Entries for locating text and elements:
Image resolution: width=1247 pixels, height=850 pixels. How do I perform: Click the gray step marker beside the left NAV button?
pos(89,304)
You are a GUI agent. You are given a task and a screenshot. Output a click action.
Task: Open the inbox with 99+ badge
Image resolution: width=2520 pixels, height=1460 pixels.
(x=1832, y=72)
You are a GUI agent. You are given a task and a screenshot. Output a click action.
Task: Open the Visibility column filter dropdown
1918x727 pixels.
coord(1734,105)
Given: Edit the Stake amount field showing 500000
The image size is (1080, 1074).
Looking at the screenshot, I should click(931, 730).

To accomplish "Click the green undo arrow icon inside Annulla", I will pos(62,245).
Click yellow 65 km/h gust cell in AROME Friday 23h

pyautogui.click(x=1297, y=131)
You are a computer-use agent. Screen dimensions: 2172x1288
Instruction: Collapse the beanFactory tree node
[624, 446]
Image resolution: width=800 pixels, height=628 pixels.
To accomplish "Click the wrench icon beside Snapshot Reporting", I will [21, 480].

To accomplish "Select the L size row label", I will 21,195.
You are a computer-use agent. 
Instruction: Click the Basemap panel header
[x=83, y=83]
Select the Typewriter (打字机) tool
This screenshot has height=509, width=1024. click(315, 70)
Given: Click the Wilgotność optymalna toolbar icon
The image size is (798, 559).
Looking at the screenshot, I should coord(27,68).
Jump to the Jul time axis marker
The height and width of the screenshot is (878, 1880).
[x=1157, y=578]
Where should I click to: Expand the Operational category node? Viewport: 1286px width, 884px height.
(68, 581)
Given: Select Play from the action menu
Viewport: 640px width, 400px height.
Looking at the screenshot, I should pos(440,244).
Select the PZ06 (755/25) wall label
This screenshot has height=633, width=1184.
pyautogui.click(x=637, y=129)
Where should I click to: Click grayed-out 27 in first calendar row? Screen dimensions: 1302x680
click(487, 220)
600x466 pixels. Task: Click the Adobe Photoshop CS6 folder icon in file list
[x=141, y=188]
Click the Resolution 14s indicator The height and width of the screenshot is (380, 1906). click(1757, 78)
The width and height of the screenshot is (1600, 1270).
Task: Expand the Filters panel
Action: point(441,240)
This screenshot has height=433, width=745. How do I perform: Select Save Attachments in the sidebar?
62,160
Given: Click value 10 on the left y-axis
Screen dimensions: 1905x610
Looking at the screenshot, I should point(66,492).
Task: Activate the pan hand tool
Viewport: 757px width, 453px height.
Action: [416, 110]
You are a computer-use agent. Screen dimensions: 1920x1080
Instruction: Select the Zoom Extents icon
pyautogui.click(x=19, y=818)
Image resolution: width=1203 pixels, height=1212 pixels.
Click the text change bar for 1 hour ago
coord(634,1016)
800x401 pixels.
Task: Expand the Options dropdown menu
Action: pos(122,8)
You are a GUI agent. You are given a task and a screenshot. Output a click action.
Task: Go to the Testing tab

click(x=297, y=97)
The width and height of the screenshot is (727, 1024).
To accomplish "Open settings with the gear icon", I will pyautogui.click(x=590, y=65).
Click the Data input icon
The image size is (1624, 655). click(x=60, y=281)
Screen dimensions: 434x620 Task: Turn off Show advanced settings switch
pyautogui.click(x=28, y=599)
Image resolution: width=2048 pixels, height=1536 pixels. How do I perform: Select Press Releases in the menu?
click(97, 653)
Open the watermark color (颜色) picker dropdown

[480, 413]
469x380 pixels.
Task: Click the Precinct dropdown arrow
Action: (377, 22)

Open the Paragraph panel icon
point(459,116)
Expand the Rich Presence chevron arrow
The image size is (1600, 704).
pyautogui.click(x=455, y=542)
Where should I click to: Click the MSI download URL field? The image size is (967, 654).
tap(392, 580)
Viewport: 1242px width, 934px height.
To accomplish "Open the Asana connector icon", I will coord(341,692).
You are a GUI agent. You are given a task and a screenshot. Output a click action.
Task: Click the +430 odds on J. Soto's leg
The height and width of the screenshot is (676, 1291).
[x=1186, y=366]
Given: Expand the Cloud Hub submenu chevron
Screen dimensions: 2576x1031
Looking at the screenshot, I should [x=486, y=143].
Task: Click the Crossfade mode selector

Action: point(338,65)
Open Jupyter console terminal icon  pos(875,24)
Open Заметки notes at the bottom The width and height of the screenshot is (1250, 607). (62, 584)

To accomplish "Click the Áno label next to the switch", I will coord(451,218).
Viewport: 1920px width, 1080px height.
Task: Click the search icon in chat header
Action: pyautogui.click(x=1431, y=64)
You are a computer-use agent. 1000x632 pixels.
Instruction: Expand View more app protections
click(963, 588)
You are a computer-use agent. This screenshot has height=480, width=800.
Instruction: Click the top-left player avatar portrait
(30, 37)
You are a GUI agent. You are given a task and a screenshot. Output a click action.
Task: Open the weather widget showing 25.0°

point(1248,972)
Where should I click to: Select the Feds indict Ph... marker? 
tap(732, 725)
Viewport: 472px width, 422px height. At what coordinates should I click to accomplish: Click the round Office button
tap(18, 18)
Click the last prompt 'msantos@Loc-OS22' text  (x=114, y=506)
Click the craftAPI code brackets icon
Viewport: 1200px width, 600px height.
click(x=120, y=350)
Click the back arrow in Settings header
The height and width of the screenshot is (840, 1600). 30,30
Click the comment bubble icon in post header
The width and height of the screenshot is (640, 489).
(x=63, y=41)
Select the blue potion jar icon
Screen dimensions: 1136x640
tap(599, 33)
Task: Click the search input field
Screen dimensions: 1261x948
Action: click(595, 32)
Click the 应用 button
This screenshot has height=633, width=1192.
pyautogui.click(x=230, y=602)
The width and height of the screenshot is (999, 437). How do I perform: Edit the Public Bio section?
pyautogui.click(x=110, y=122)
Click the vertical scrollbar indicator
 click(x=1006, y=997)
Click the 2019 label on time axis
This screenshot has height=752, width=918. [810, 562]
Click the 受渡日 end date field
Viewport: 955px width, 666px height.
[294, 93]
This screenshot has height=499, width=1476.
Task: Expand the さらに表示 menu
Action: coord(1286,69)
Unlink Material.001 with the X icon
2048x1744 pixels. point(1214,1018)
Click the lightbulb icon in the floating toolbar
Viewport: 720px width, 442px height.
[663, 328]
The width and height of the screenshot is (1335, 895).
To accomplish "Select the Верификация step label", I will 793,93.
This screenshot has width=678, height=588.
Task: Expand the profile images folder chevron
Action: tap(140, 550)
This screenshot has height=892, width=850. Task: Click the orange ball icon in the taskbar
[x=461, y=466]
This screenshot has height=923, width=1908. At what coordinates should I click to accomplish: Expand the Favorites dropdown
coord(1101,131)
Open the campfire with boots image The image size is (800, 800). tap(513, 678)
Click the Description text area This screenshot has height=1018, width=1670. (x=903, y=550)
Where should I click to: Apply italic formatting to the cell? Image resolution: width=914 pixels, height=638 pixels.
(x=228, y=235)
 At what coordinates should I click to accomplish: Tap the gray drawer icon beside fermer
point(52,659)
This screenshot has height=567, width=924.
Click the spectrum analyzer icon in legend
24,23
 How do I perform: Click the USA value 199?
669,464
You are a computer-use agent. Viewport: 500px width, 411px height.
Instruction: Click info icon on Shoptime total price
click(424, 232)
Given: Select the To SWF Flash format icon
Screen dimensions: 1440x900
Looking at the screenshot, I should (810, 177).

YOUR GOAL.
Reproduce the stretch of records from the line that contains "Open the Paragraph panel icon" through the line that contains "[x=1186, y=366]", requests included. Scale every coordinate in the answers by 0.75, rounding to whole numbers with halves rounded up.

SOLUTION.
Open the Paragraph panel icon
point(344,87)
Expand the Rich Presence chevron arrow
The image size is (1600, 704).
pyautogui.click(x=341, y=407)
Where should I click to: Click the MSI download URL field? The image size is (967, 654).
tap(294, 435)
Viewport: 1242px width, 934px height.
To accomplish "Open the Asana connector icon", I will coord(256,519).
You are a GUI agent. You are given a task and a screenshot. Output a click action.
Task: Click the +430 odds on J. Soto's leg
The height and width of the screenshot is (676, 1291).
[x=890, y=275]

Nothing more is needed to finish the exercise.